HIV-1-derived immunodeficiency is simultaneously associated with T cell activation, which has been recognized as a pivotal predictor for clinical disease progression in HIV-1 infected patients.1,2 Recent studies showed that aberrant immune activation at least partly led to CD4+ or CD8+ T cell depletion through activation-induced cell death or enhancing viral replication.3-6 Thus, suppressing hyperactivation of T cells may contribute to slow down the disease progress during HIV-1 infection. Accumulating evidences have revealed that regulatory T cells (Tregs) are endowed with unique suppressing properties to modulate the homeostasis of reactive T cells in HIV-1 infected subjects.7,8
Tregs were initially characterized by the constitutive expression of interleukin 2 (IL-2) receptor (R) alpha (α) chain (CD25),9 and further studies have reported that some critical markers such as forkhead box p3 (Foxp3), IL-7 receptor (R) alpha (α) chain (CD127), glucocorticoid- induced tumor necrosis factor receptor family-related gene (GITR), cytotoxic T lymphocyte- associated antigen-4 (CTLA-4) may be necessary for defining the phenotype of Tregs.10-13 CD4+CD25+Foxp3+ T cells have been documented as the accurately characterized Treg cell population. However, the requirement of intracellular staining for Foxp3 has restrained its extensive usage. Recently, several groups have provided strong evidences that CD127 expression inversely correlates with Foxp3 on CD4+CD25+ Tregs,11,14,15 therefore, CD4+CD25+CD127lo/- is considered as the best substitute for CD4+CD25+Foxp3+ phenotype.
Tregs are able to negatively regulate CD4+ and CD8+ T cell activation, proliferation, and antigen-reactive function both in vitro and in vivo.16,17 Though the precise mechanisms are not fully understood for Tregs, several mechanisms have been proposed, including the secretion of negative regulatory cytokines of IL-10 and transforming growth factor β (TGF-β) or the direct cell-cell contact to impart negative signal.13,18,19 Recent studies indicated that Tregs might be associated with the pathogenesis of HIV-1 infected patients. Eggena et al8 observed that absolute numbers of Treg cells (defined as CD4+CD25+CD62L+) decreased and was associated with immune activation. Tsunemi et al20 demonstrated that increased Treg frequencies in peripheral blood were associated with low peripheral blood CD4+ T cell counts and the polarization toward Th2 immune responses in HIV-infected patients. In addition, Nillson et at21 showed that therapeutic manipulation of Treg number and/or function could improve immune control of HIV infection.

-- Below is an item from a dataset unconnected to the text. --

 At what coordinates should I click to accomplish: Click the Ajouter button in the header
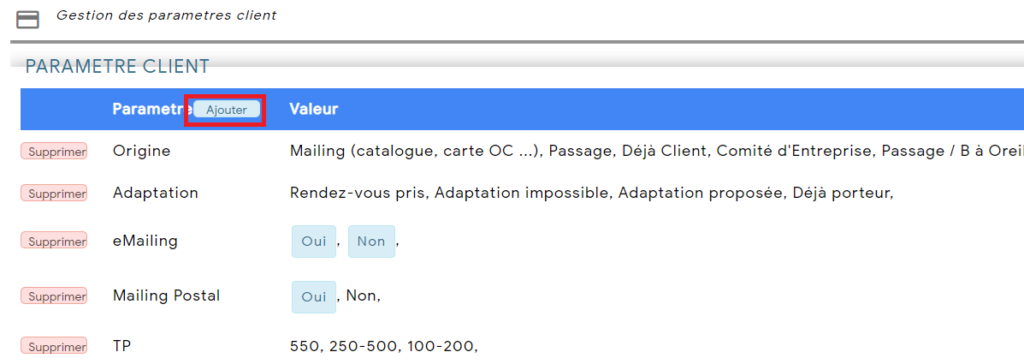(227, 110)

HLA-DR, a glycoprotein expressing on dendritic cells, monocytes, B cells and activated T cells, is a important indicator for T cell activation during HIV-1 infections.22,23 Previous data have indicated that HLA-DR expressing CD4+CD25high T cells is a functionally distinct subpopulation of Tregs,24 and HLA-DR+CD4+CD25high Tregs is significantly increased during Hashimoto’s thyroiditis.25 However, no observation on this sub-populatio of Tregs has been made during HIV-1 infection, it remains unknown whether this sub-population of Tregs has an association with disease progress and immune activations. In this study, we qualified the expression of HLA-DR on CD4+CD25+CD127lo/- Tregs in HIV-1 infected patients at different clinical stages. In addition, we further examined the association between this subpopulation of Treg with the immune activation of different immune cells.
Eighty-one antiretroviral therapy-naïve HIV-1-infected patients (29 female and 52 male) and twenty-two HIV-1-seronegative subjects were recruited from Shanghai city and Yuncheng city in Shanxi Province in China. Mean age of HIV-1-infected patients was 38 years old (range 21–67 years old), with a range of viral loads (VL) from <50 copies/ml to 190 000 copies/ml. Plasma HIV RNA level was determined, and CD4+ T cell count was qualified at the time of blood draw. All patients were grouped by either VL or CD4+ T-cell counts (Table). The study was approved by Institutional Review Board of Shanghai CDC and all participants in this study signed informed consent.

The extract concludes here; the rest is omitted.